### Task
Can you reproduce the hospital Wi-Fi tips article starting at "Most IoT devices" and ending at "performance for everyone.", substituting "throughput" for "bandwidth"?

### Selected text
■ ■ ■ ■

4 Tips for Making the Most of Your Hospital’s Mobile Tools
Hospitals are hotbeds of IoT. With constantly mobile patients and caregivers, Wi-Fi is the preferred connection method for the expanded digital environment. Healthcare IT managers may see dozens, hundreds or even thousands of devices roll in each day — all require dependable and secure wireless access.
Here are four tips to ensure that your hospital’s Wi-Fi networks are up to the challenge of patient care:
1. Isolate IoT to Keep Performance High
Don’t let IoT devices share wireless service set identifiers with anything else. For now, IoT devices can share access points — but be on the lookout for density issues and be prepared to increase the number of access points.
Most IoT devices will use older, 2.4-gigahertz (802.11b/g/n) radios, which provide limited bandwidth, so the IoT SSID should be configured with a minimum received signal strength indicator and minimum speeds. This will keep a distant IoT device from using the wrong AP and degrading performance for everyone.
2. Ensure Reliability Meets Hospital Requirements
Wireless networks have slowly evolved from nice to have for staff and guests to mission-critical, especially with patient care devices reporting and controlled via Wi-Fi. IT managers should step back and examine overall system reliability to see if their engineering matches the new requirements.
For example, wireless LAN controllers may need to be reconfigured into high-availability mode, wireless mesh features may need to be enabled, or the wireless LAN may need to be redesigned to eliminate the need for an in-line controller.
3. Secure IoT Devices with Firewalls and Traffic Controls
Protect yourself and your network by isolating the IoT network using security appliances configured with extreme firewall and intrusion prevention system rules. Traffic — both inbound and outbound — must be strictly controlled.
At the WLAN level, enable wireless isolation to block station-to-station communications unless there is a clear need for peer-to-peer traffic. Additionally, lock down outbound traffic to specific IP address ranges and ports needed, and block everything else.
4. Keep Access Simple for Hospital Staff
Once a device is configured with SSID and a WPA2-PSK password, no one wants to revisit that for periodic Wi-Fi updates. IT managers will be lucky if they can get annual password changes; anything more frequent is usually out of the question.
Other access control mechanisms, such as MAC-based authentication, must be layered over WPA2-PSK passwords to help lock down the IoT network. Some devices will support more advanced authentication mechanisms, such as digital certificates or username/password pairs (WPA2-enterprise), but these are rare. IT managers should stick with a simpler, universal WPA2-PSK system and depend on firewalls and application layer encryption instead.

■ ■ ■ ■

### Stored data entries
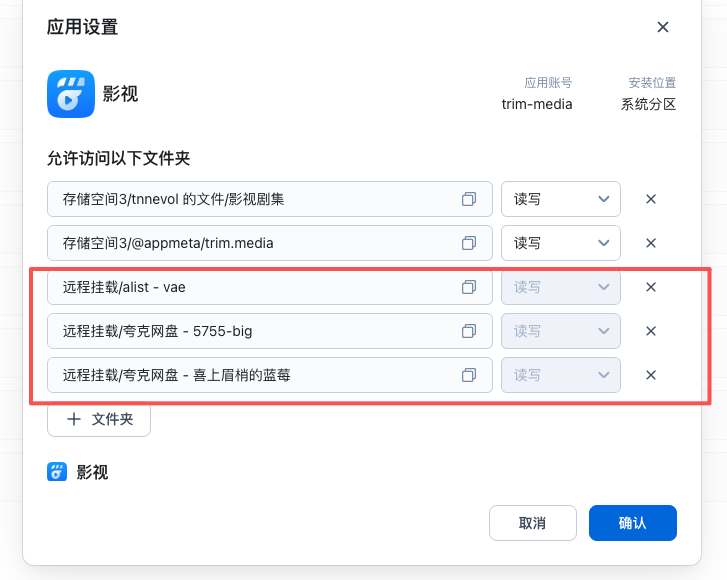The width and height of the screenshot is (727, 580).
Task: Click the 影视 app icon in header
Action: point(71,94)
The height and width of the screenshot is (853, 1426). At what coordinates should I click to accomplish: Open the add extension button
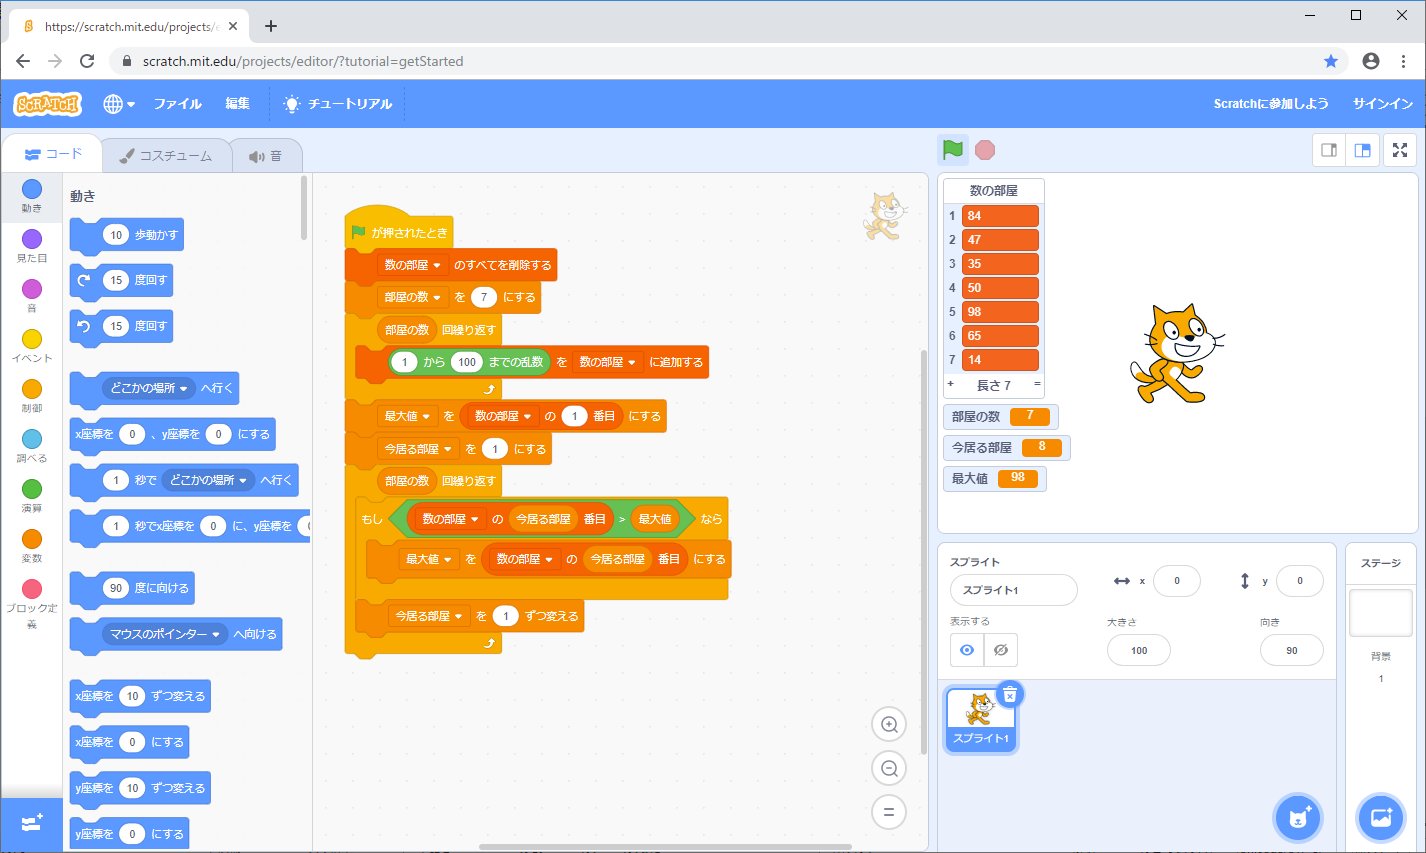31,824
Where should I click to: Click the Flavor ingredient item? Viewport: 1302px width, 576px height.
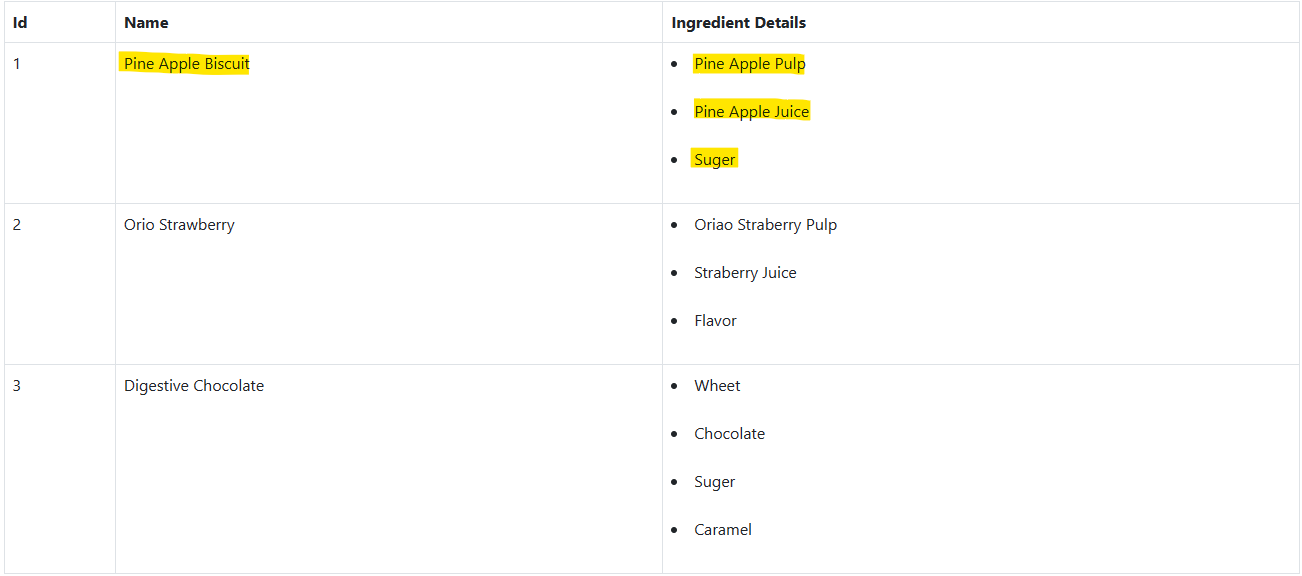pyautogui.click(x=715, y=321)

■ ■ ■ ■

### Solution below
Most IoT devices will use older, 2.4-gigahertz (802.11b/g/n) radios, which provide limited throughput, so the IoT SSID should be configured with a minimum received signal strength indicator and minimum speeds. This will keep a distant IoT device from using the wrong AP and degrading performance for everyone.